Sounds good to me! It's a very cheap way to get the high bits into play.
i = (~_hash) & mask
The ~ here seems like pure superstition to me (and the comments in the C code don't justify it at all -- I added a nag of my own about that the last time I checked in dictobject.c -- and see below for a bad consequence of doing ~).
# note that we do not mask! # even the shifting my not be worth it. incr = _hash ^ (_hash >> 3)
The shifting was just another cheap trick to get *some* influence from the high bits. It's very limited, though. Toss it (it appears to be from the "random operations yield random results" <wink/sigh> matchbook school of design). [MAL]
BTW, would changing the hash function on strings from the simple XOR scheme to something a little smarter help improve the performance too (e.g. most strings used in programming never use the 8-th bit) ?

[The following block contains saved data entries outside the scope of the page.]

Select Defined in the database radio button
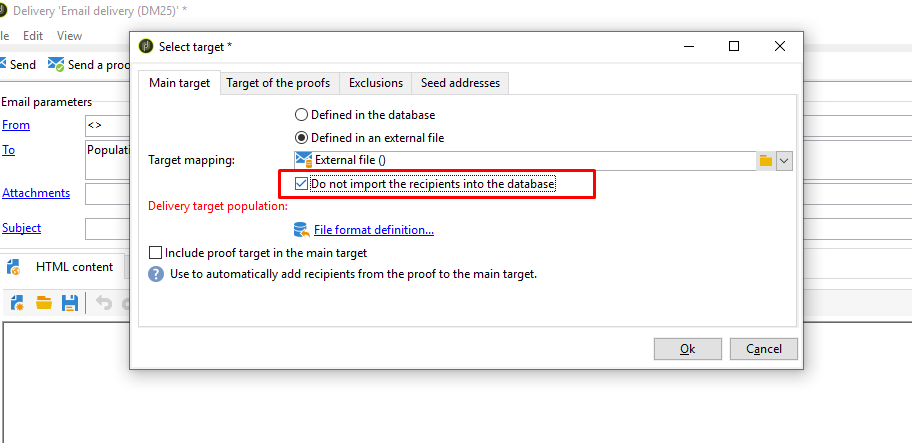Image resolution: width=912 pixels, height=443 pixels. 301,115
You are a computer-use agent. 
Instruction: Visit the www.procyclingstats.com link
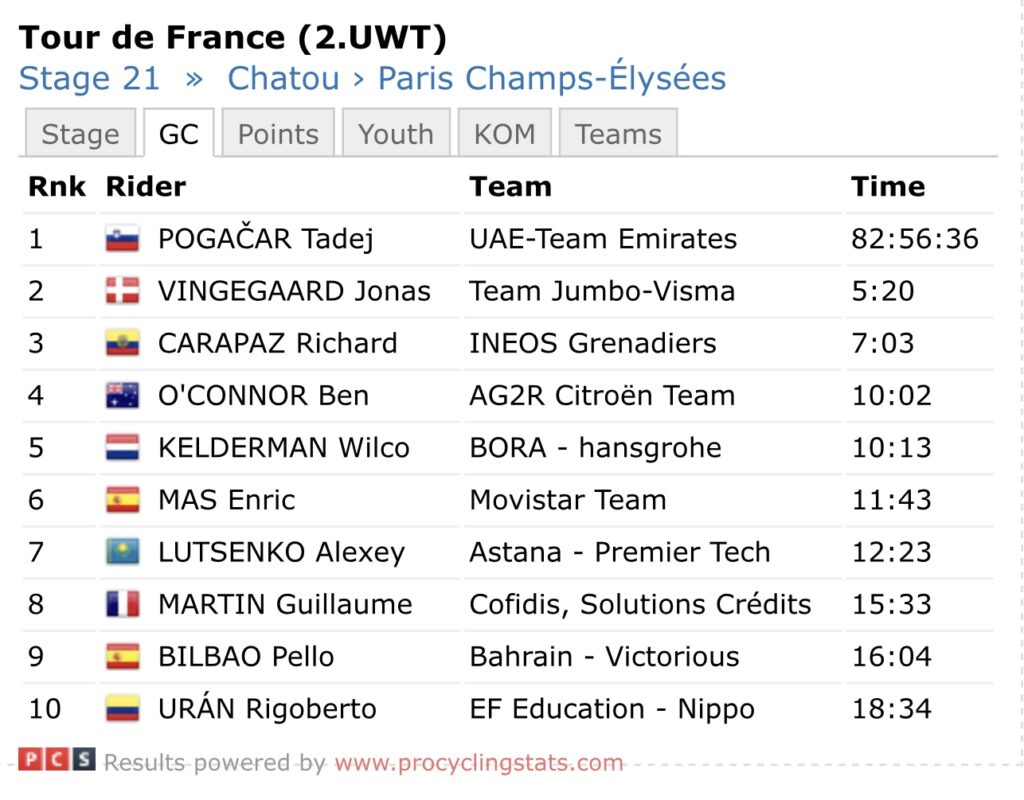478,763
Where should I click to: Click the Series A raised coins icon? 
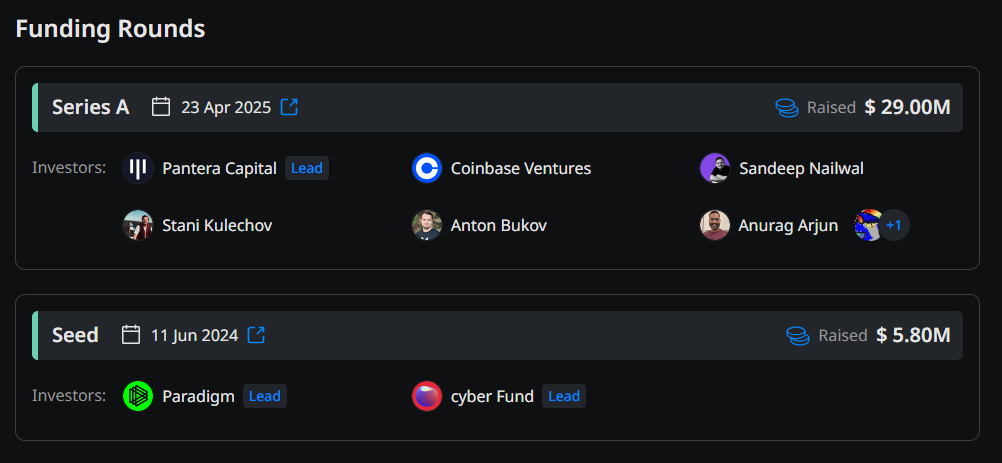tap(787, 107)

Don't understand -- the string hash uses multiplication: x = (1000003*x) ^ *p++; in a loop. Replacing "^" there by "+" should yield slightly better results. As is, string hashes are a lot like integer hashes, in that "consecutive" strings J001 J002 J003 J004 ... yield hashes very close together in value. But, because the current dict algorithm uses ~ on the full hash but does not use ~ on the initial increment, (~hash)+incr too often yields the same result for distinct hashes (i.e., there's a systematic (but weak) form of clustering). Note that Python is doing something very unusual: hashes are *usually* designed to yield an approximation to randomness across all bits. But Python's hashes never achieve that. This drives theoreticians mad (like the fellow who originally came up with the GF idea), but tends to work "better than random" in practice (e.g., a truly random hash function would almost certainly produce many collisions when fed a fat range of consecutive integers but still less than half the table size; but Python's trivial "identity" integer hash produces no collisions in that common case). [Christian]
- The bits used from the string hash are not well distributed - using a "warmup wheel" on the hash to suck all bits in gives the same quality of hashes like random numbers.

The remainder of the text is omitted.